Alors que la plateforme Parcoursup ouvre officiellement ses portes pour les inscriptions, une question demeure : comment cette initiative lutte-t-elle contre les inégalités sociales dans l'orientation post-bac ? Dans une interview récente, Jérôme Teillard, chef de projet au ministère de l'Enseignement supérieur, s'est penché sur les efforts déployés pour favoriser l'égalité des chances.
Les critiques à l'encontre de Parcoursup soulignent souvent que la plateforme pourrait renforcer les inégalités sociales. Toutefois, Teillard insiste sur le fait que « les inégalités ne sont pas nées avec Parcoursup ». Depuis son lancement, des dispositifs ont été instaurés pour aider les lycéens, particulièrement ceux issus de milieux défavorisés, à accéder à des formations qualifiantes. Il cite, par exemple, la priorité accordée aux lycéens boursiers, qui a permis à 17 000 d'entre eux d'intégrer des formations autrement inaccessibles.
Selon les données de 2025, près de 93% des lycéens ont reçu au moins une proposition d'admission, ce qui montre que la plateforme est efficace dans sa mission. Teillard souligne qu'« aucune pénalité n'est appliquée en fonction du milieu d'origine d'un élève », contredisant ainsi des rumeurs persistantes. Une mesure marquante est le bonus accordé aux élèves des « Cordées de la Réussite », un programme de soutien pour aider ceux qui étudient dans des zones éducatives prioritaires. Ce dispositif a déjà montré son efficacité, avec un taux de propositions supérieur de 3 points pour ces élèves par rapport à d'autres candidats.
Mais l'accompagnement ne se limite pas à l'accès aux formations. Parcoursup a également été repensé pour aider les lycéens à se projeter sans autocensure. « Nous avons supprimé l'obligation de hiérarchiser les vœux, ce qui permet aux élèves de rêver grand », a insisté Teillard.

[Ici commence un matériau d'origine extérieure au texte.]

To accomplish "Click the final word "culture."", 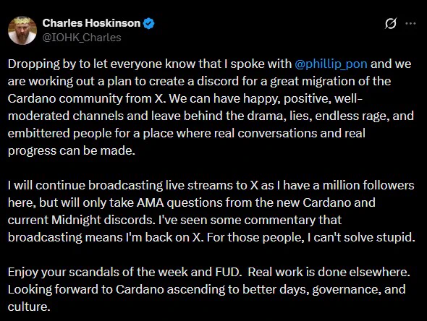I will pyautogui.click(x=29, y=307).
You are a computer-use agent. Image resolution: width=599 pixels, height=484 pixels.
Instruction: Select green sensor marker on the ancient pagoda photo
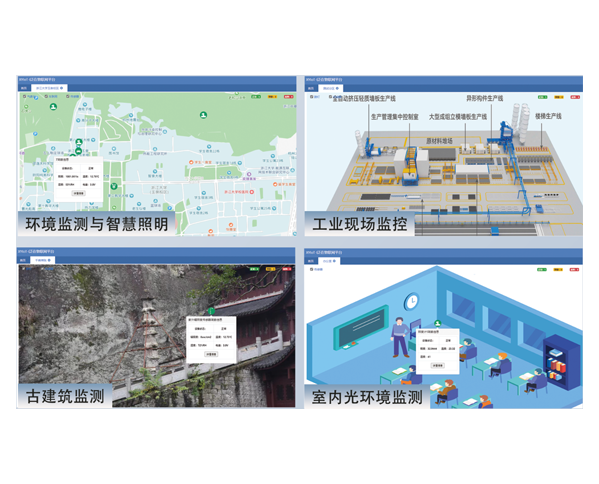point(211,311)
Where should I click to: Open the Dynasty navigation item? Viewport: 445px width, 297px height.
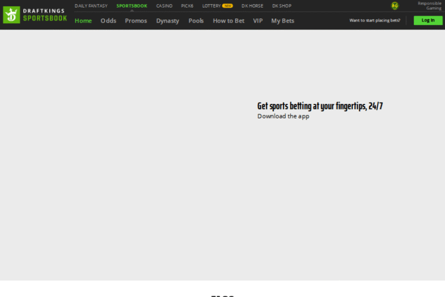pyautogui.click(x=167, y=21)
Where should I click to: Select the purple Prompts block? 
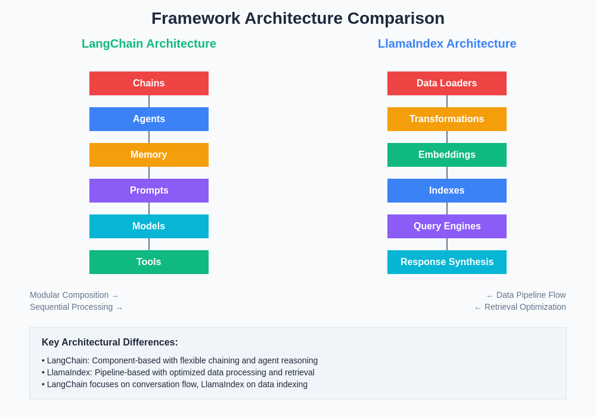pyautogui.click(x=149, y=191)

Un exemple concret est l'intégration de Sciences Po Paris dans Parcoursup, qui a permis de doubler le nombre de candidatures.
Des outils comme la plateforme Avenir, lancée par l'Onisep, ainsi que le numéro vert de Parcoursup, permettent un suivi personnalisé pour orienter les élèves. Les lycéens boursiers qui envisagent de changer d'académie pour poursuivre leurs études bénéficient également d'une aide financière de 500 euros, ce qui facilite leur mobilité et élargit leurs opportunités.
Les propos de Jérôme Teillard sont corroborés par des experts en éducation, qui fustigent l'idée que Parcoursup favorise inégalement certaines catégories d'élèves. Par exemple, des études de France Stratégie révèlent que la disparité des résultats en matière d'orientation est un problème qui dépasse largement le cadre de la plateforme. L'efficacité des outils mis en place par Parcoursup pourrait bien représenter un pas significatif vers un système éducatif plus juste et inclusif.